Records from a dataset
[Start of section]

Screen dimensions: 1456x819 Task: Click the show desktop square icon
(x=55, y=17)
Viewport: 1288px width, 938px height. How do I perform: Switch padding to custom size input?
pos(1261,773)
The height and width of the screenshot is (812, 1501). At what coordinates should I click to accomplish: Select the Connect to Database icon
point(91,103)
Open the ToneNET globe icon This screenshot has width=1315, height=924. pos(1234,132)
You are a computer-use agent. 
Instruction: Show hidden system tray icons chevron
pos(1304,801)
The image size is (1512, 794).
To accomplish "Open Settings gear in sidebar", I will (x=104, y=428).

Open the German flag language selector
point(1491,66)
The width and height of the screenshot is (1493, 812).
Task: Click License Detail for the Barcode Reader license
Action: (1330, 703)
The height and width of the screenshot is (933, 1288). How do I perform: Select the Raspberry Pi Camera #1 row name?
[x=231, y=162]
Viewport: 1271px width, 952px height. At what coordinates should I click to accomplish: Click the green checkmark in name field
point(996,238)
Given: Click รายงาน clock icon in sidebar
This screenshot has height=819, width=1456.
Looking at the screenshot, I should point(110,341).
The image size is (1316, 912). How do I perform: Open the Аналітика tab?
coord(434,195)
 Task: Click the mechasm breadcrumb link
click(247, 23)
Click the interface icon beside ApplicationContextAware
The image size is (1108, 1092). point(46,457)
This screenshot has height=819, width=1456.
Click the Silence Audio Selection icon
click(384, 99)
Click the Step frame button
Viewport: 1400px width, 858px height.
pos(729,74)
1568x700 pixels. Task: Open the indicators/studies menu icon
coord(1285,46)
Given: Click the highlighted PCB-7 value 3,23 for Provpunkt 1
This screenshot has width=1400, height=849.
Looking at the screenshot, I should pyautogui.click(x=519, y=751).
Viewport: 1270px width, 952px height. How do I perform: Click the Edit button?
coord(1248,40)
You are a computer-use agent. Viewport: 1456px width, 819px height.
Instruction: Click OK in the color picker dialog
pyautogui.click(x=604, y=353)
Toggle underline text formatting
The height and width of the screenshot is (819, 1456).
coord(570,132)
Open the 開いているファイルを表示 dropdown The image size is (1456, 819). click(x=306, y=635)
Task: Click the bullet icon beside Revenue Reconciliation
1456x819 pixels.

[End of section]

PROBLEM DETAILS:
Print every record above exactly as it was given.

OUTPUT FOR THIS TASK:
Screen dimensions: 1456x819 Task: Click the show desktop square icon
(x=55, y=17)
Viewport: 1288px width, 938px height. How do I perform: Switch padding to custom size input?
pos(1261,773)
The height and width of the screenshot is (812, 1501). At what coordinates should I click to accomplish: Select the Connect to Database icon
point(91,103)
Open the ToneNET globe icon This screenshot has width=1315, height=924. pos(1234,132)
You are a computer-use agent. 
Instruction: Show hidden system tray icons chevron
pos(1304,801)
The image size is (1512, 794).
To accomplish "Open Settings gear in sidebar", I will (x=104, y=428).

Open the German flag language selector
point(1491,66)
The width and height of the screenshot is (1493, 812).
Task: Click License Detail for the Barcode Reader license
Action: (1330, 703)
The height and width of the screenshot is (933, 1288). How do I perform: Select the Raspberry Pi Camera #1 row name?
[x=231, y=162]
Viewport: 1271px width, 952px height. At what coordinates should I click to accomplish: Click the green checkmark in name field
point(996,238)
Given: Click รายงาน clock icon in sidebar
This screenshot has height=819, width=1456.
Looking at the screenshot, I should point(110,341).
The image size is (1316, 912). How do I perform: Open the Аналітика tab?
coord(434,195)
 Task: Click the mechasm breadcrumb link
click(247, 23)
Click the interface icon beside ApplicationContextAware
The image size is (1108, 1092). point(46,457)
This screenshot has height=819, width=1456.
Click the Silence Audio Selection icon
click(384, 99)
Click the Step frame button
Viewport: 1400px width, 858px height.
pos(729,74)
1568x700 pixels. Task: Open the indicators/studies menu icon
coord(1285,46)
Given: Click the highlighted PCB-7 value 3,23 for Provpunkt 1
This screenshot has width=1400, height=849.
Looking at the screenshot, I should pyautogui.click(x=519, y=751).
Viewport: 1270px width, 952px height. How do I perform: Click the Edit button?
coord(1248,40)
You are a computer-use agent. Viewport: 1456px width, 819px height.
Instruction: Click OK in the color picker dialog
pyautogui.click(x=604, y=353)
Toggle underline text formatting
The height and width of the screenshot is (819, 1456).
coord(570,132)
Open the 開いているファイルを表示 dropdown The image size is (1456, 819). click(x=306, y=635)
Task: Click the bullet icon beside Revenue Reconciliation
1456x819 pixels.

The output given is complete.